Sollicité pour autoriser la prolongation du mandat de Catherine Pégard, 68 ans, à la tête de l’établissement public de Versailles, le Sénat s’est retourné. Le sénateur François Patriat, après un débat houleux, a préféré retirer l’amendement qu’il défendait avec le soutien de la ministre des Sports, Amélie Oudéa-Castéra. L’épreuve démocratique est cruelle pour Emmanuel Macron et son gouvernement, qui avaient concocté cette parade législative pour garder l’ex-journaliste du Point dans le poste qu’elle occupe depuis 2011.

L’amendement en question devait trouver sa place en complément de l’article 15 du projet de loi sur les Jeux Olympiques. Il prévoyait que les personnes exerçant les fonctions de président ou de directeur d’un établissement public à la date de l’attribution des Jeux Olympiques et Paralympiques pouvaient rester en fonction jusqu’au 31 décembre 2024. Dès que le site du domaine de Versailles devra accueillir l’activité équestre événements, Catherine Pgard a été sauvée.
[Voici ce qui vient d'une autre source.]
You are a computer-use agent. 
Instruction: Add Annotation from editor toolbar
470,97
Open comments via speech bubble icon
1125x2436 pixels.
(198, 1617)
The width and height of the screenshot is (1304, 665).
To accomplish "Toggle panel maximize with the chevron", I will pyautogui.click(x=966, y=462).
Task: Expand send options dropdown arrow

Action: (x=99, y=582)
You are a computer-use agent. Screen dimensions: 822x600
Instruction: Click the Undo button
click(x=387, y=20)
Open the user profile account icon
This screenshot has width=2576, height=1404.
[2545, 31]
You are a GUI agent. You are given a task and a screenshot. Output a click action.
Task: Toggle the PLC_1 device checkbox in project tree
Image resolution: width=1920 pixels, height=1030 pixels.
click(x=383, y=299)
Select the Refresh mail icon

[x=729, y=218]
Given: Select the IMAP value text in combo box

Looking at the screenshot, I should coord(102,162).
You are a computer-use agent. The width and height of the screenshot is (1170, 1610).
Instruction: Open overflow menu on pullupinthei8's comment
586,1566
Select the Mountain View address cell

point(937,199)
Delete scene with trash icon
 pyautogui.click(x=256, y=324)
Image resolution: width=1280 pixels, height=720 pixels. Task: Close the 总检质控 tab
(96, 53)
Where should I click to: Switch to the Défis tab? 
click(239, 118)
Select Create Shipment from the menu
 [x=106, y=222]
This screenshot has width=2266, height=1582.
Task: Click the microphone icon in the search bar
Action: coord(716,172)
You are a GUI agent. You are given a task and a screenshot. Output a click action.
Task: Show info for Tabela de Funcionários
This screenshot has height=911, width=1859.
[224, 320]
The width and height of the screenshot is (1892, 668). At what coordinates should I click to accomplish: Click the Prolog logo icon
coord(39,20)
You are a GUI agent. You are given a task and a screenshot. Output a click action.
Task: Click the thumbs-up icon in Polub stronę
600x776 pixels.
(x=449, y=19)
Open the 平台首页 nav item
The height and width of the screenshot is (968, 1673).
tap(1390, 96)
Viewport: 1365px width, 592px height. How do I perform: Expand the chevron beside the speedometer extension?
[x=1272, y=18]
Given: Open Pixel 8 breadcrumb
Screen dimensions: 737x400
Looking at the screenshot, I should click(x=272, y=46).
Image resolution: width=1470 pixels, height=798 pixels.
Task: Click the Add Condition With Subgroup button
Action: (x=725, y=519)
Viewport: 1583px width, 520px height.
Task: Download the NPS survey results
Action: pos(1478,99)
Lire aussi : Article réservé à nos abonnés JO 2024 : la portée du projet de loi olympique va bien au-delà des seuls Jeux

« Cavalier Législatif »

C’était sans compter l’indocilité de la cinquantaine de sénateurs présents, mal à l’aise face à ce qu’il est convenu de nommer un  » cavalier législatif »à savoir un amendement sans lien direct avec le texte de loi auquel il se greffe. « Ce n’est plus une facture, c’est une compétition équestre », ironise le communiste Pierre Ouzoulias. Dénoncer la « fait du prince »la socialiste Sylvie Robert a rappelé que « Retourner une responsabilité du gouvernement au Parlement n’est pas correct ». Souriant, l’écologiste Daniel Breuiller a rappelé à l’Etat sa promesse d’une « république exemplaire ».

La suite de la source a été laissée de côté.